Bob,
Regarding 1873 carbines. Do the 1873 marked carbine sights show up in a particular serial number range? That is disregarding the possibility of sights being swapped by owners I am interested if they are primarily seen during certain production years.
I call myself a collector as it sounds better than hoarder
Bill,
Here is another one a lot of the kids haven’t seen. A rotary dial phone.
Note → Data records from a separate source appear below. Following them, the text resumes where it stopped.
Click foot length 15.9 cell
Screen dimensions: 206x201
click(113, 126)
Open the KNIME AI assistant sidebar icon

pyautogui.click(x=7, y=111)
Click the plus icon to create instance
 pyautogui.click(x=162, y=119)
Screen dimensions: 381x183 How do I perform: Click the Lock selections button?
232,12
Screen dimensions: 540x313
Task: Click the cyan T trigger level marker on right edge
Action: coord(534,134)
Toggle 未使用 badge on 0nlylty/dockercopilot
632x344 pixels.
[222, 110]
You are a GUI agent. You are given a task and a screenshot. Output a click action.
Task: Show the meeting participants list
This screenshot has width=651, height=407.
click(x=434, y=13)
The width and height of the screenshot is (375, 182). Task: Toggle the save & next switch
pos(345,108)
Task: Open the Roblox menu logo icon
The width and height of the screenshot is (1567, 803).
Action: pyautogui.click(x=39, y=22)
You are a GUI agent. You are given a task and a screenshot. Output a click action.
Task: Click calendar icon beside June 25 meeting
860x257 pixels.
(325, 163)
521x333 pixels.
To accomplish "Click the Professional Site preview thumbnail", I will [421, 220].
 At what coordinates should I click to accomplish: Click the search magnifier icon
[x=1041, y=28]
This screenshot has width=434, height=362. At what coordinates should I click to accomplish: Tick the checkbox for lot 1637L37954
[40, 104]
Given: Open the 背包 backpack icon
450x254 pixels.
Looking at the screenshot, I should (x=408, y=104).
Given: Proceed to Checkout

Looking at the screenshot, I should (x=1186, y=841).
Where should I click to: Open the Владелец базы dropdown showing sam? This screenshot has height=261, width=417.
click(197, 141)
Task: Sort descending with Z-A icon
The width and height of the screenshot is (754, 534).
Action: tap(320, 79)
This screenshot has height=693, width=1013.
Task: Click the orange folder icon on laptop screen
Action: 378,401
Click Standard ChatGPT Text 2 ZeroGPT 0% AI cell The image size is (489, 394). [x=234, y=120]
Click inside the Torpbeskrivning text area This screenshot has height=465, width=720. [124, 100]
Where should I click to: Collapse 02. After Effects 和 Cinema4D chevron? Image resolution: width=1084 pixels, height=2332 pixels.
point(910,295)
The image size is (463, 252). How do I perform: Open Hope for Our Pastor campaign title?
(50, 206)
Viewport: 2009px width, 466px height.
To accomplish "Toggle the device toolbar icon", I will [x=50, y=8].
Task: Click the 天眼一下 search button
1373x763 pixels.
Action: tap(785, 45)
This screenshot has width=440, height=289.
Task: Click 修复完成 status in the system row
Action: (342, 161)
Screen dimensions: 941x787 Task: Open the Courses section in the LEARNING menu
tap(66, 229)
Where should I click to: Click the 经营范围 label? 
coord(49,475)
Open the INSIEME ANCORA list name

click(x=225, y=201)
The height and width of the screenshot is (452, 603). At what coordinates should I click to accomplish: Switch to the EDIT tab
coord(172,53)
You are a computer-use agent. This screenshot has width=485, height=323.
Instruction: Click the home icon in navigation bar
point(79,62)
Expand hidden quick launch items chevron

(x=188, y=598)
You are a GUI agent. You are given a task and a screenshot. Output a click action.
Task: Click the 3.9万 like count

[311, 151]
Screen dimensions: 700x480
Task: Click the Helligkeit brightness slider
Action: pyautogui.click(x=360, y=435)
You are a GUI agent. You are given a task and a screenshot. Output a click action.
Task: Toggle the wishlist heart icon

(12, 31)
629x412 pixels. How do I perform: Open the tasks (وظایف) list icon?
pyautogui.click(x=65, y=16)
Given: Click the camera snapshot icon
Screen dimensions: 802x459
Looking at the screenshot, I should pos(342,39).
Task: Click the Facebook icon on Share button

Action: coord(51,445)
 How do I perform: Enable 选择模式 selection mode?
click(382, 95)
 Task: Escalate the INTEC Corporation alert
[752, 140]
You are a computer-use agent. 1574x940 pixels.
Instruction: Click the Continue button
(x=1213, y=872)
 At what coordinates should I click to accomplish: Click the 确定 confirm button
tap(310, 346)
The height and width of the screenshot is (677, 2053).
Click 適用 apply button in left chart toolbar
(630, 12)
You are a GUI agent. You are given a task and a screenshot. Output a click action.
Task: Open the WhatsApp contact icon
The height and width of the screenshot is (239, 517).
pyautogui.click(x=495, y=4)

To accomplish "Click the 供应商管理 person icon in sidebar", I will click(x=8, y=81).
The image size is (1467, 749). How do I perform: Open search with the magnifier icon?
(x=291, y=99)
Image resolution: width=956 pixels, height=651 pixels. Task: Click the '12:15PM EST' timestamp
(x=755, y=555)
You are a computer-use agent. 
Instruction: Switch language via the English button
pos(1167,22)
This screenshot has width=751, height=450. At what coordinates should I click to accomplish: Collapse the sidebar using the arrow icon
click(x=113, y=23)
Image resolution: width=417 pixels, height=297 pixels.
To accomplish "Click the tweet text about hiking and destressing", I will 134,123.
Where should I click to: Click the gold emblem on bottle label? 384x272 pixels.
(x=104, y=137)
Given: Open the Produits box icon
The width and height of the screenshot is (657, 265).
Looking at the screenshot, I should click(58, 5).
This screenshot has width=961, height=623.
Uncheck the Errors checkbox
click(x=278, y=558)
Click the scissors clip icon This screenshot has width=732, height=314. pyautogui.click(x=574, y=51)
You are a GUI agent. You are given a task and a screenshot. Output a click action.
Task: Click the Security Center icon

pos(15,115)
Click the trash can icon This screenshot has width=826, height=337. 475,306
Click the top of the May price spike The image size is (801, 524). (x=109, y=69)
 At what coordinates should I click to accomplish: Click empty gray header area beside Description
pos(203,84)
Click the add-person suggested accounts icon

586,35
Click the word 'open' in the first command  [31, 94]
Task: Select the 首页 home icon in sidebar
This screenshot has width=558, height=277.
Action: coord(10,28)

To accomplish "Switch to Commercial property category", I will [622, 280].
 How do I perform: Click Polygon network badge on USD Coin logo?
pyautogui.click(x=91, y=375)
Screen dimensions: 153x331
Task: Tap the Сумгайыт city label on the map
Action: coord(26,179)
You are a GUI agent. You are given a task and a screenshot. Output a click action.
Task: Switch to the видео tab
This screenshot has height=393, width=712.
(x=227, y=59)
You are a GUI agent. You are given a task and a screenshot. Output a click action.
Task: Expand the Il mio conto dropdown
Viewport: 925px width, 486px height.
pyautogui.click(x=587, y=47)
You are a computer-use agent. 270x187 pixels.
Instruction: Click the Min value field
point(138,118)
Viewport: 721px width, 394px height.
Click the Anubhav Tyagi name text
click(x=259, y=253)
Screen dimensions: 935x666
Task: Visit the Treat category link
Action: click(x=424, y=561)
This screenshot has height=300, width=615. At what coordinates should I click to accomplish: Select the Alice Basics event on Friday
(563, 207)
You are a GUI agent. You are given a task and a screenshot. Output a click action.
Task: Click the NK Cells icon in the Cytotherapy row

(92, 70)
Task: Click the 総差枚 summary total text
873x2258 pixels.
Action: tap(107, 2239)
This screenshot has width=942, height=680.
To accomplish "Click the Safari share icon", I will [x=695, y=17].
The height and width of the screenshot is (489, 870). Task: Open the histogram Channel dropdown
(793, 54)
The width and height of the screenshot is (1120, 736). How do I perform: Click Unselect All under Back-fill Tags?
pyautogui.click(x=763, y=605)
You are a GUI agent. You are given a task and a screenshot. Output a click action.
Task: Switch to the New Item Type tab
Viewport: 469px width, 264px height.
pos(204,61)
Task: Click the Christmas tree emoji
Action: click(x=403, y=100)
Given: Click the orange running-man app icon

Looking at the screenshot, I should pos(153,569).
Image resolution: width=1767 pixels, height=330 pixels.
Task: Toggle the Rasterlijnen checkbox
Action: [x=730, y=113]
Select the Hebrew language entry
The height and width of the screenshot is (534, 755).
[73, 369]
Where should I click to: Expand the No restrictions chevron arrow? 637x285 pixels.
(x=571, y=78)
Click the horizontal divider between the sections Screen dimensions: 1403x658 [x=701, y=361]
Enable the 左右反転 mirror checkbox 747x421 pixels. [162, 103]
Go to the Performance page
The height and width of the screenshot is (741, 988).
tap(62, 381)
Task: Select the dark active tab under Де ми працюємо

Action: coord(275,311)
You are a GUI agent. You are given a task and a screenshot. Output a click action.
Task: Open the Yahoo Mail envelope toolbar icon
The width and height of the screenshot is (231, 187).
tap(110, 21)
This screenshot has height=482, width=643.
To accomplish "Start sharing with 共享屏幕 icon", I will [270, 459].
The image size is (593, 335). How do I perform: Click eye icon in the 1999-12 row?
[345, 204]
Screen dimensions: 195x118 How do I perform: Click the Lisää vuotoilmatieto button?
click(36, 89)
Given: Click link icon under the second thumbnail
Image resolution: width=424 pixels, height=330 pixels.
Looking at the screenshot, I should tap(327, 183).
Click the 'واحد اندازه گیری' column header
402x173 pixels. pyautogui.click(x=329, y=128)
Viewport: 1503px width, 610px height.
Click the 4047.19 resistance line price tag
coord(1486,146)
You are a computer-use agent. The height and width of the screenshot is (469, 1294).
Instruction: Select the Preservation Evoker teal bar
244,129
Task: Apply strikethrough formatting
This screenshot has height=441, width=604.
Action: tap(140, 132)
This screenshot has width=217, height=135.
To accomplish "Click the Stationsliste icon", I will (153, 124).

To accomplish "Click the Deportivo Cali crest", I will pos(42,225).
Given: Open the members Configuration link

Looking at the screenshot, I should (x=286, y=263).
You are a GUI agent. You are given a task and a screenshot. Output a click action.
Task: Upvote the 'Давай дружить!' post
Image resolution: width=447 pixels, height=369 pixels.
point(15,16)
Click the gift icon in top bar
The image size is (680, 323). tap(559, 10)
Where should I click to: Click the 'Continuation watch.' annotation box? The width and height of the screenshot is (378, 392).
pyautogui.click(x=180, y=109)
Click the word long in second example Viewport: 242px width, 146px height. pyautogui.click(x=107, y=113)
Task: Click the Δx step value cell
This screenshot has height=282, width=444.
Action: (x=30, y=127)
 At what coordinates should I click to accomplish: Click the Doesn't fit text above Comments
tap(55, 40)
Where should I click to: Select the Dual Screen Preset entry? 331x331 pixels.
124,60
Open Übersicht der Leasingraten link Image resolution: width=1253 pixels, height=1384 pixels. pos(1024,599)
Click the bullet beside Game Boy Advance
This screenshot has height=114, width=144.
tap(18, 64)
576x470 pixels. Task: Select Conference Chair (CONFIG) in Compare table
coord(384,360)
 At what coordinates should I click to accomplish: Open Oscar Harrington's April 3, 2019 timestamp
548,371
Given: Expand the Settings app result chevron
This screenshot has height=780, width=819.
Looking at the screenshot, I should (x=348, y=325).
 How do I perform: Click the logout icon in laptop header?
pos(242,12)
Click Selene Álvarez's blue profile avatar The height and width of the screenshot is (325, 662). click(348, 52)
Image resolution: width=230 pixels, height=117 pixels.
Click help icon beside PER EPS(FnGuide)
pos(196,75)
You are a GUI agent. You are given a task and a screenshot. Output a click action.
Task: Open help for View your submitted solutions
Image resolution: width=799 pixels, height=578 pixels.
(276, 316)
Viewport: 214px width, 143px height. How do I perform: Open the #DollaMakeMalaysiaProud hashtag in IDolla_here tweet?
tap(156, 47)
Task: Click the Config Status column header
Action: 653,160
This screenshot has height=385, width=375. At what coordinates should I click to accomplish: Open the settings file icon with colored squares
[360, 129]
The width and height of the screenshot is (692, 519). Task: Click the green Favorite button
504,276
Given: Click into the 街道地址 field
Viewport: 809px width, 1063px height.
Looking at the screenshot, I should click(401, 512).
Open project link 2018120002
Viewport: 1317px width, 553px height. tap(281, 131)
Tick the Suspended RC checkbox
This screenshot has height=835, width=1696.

That is one of the things I didn’t track in my survey. Like you said, sights can be changed and it would be a level of complications I didn’t want to get into. I did track what sights lettered on guns but they didn’t tell if they were marked. Looking through the catalogs show only the 73 marked sight way into 1910’s.
Bob
WACA Life Member--- NRA Life Member---- Cody Firearms member since 1991 Researching the Winchester 1873's
Email: [email protected]
I have asked similar questions over the years to people I considered knowledgeable. They left me with my current opinion. If the sight has a model or date stamped on it that matches the gun’s model number, correct range markings, and the condition of the gun matches, I’m happy. If the sight has the correct range markings, matches the gun’s condition, and no model number it’s probably ok on guns after the mid 1880’s. I have seen a lot of honest 1873s, 1876s, and 1886s with the matching model number stamped on ladder sights.
That said I would not switch a sight that matched the gun’s condition because of the stamping, only if the range markings or sight model didn’t match.